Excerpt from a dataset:
┏━━

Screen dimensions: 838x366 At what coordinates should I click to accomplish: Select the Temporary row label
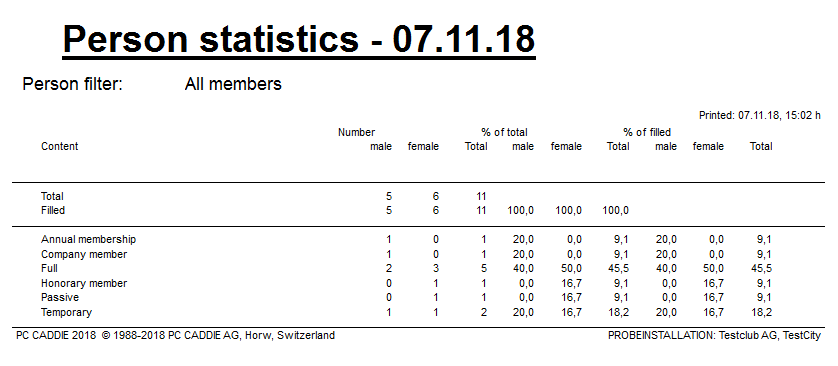[x=66, y=312]
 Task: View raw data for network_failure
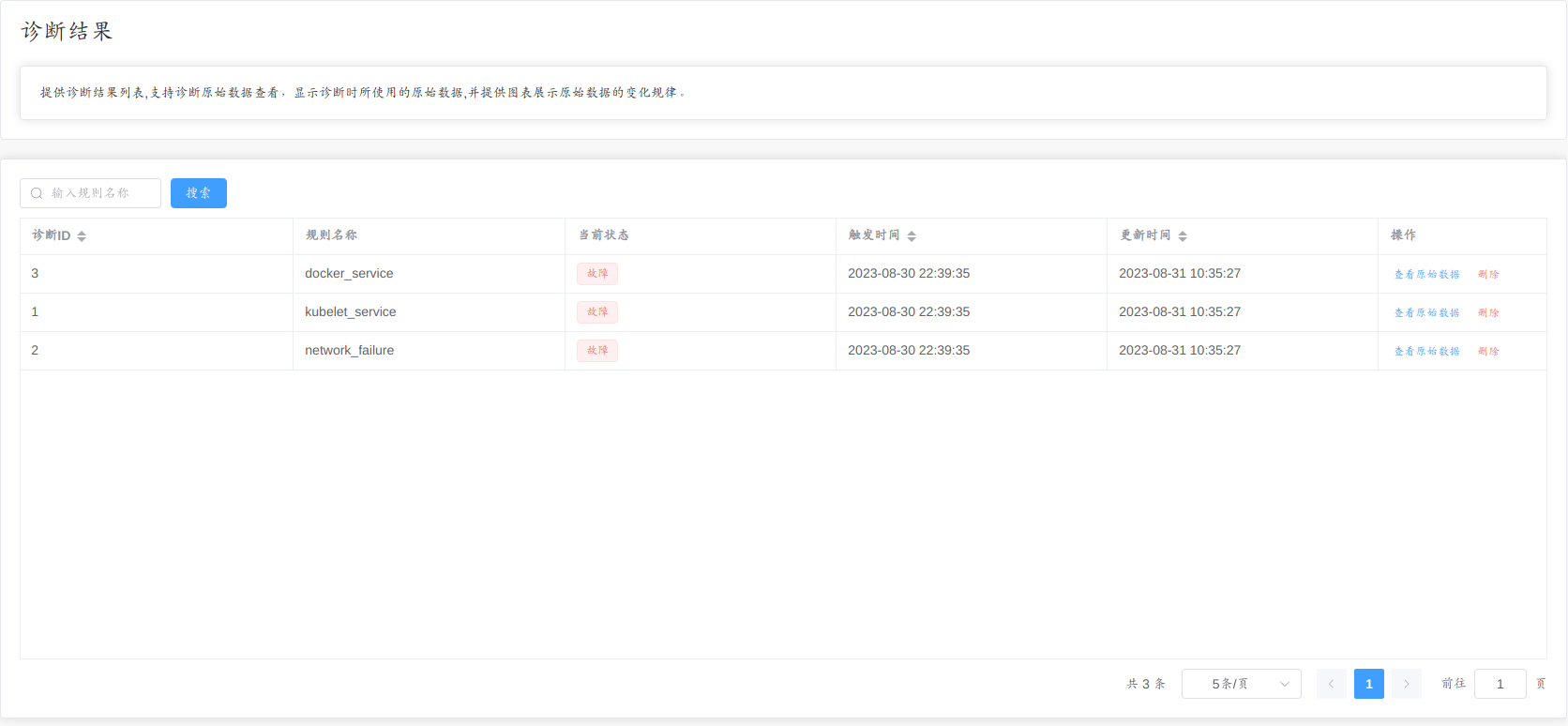(1426, 352)
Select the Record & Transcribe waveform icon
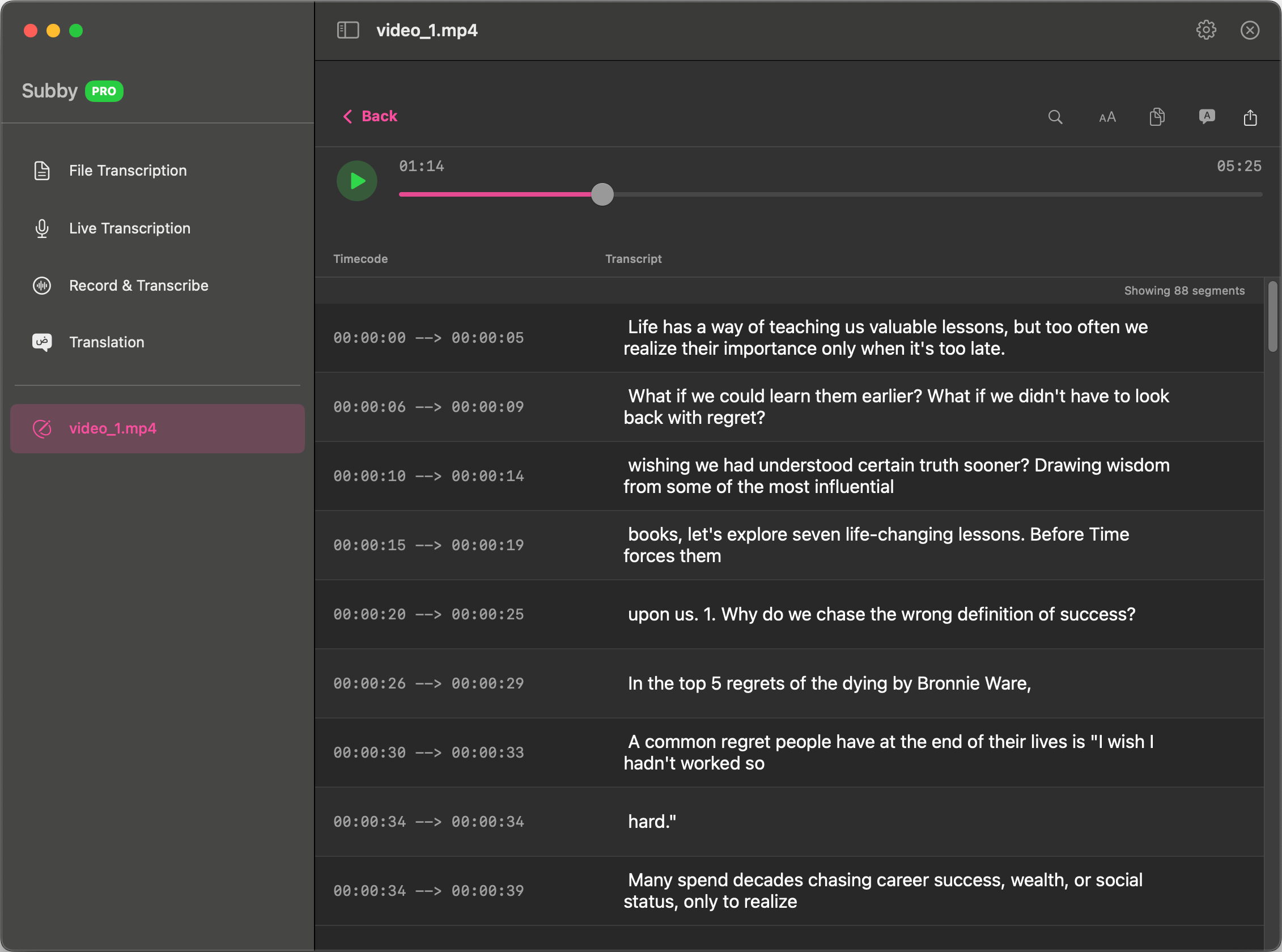 [42, 285]
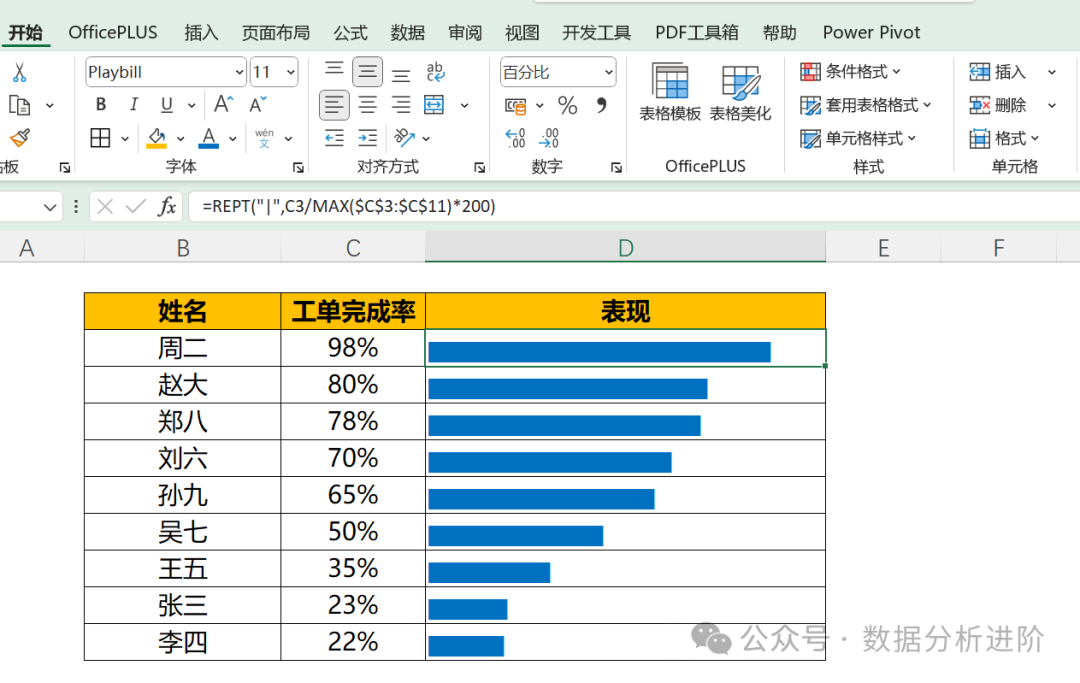Apply Percent Style with the % icon

pos(567,105)
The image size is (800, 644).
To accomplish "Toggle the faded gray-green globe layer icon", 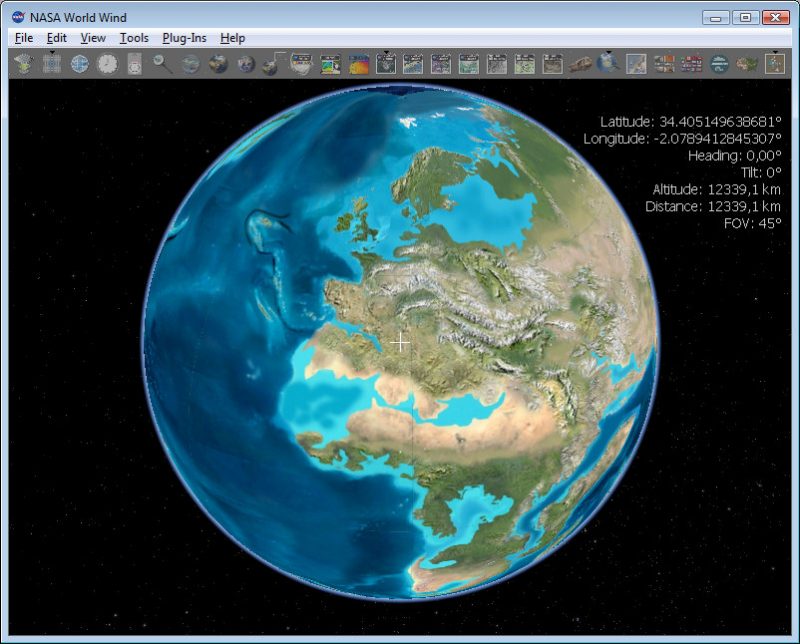I will click(190, 64).
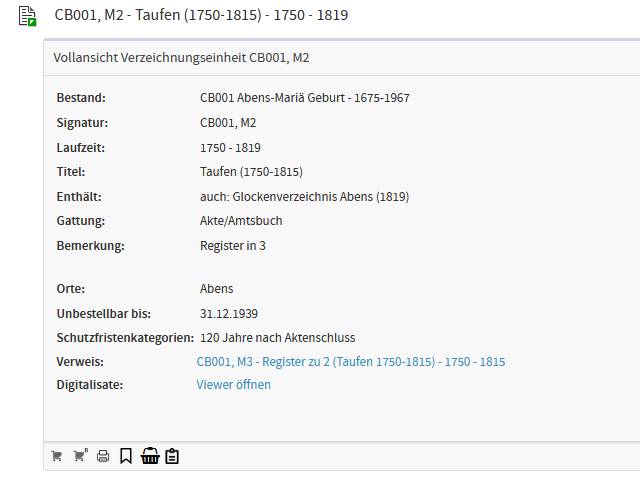Click the 'Vollansicht Verzeichnungseinheit' panel header
The height and width of the screenshot is (478, 640).
[x=181, y=58]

┗━━

Problem to solve: Locate each line of the records that contains the string "Select", matching case exactly, and copy those lines.

Solution:
Screen dimensions: 838x366 At what coordinates should I click to accomplish: Select the Temporary row label
Select the Record & Transcribe waveform icon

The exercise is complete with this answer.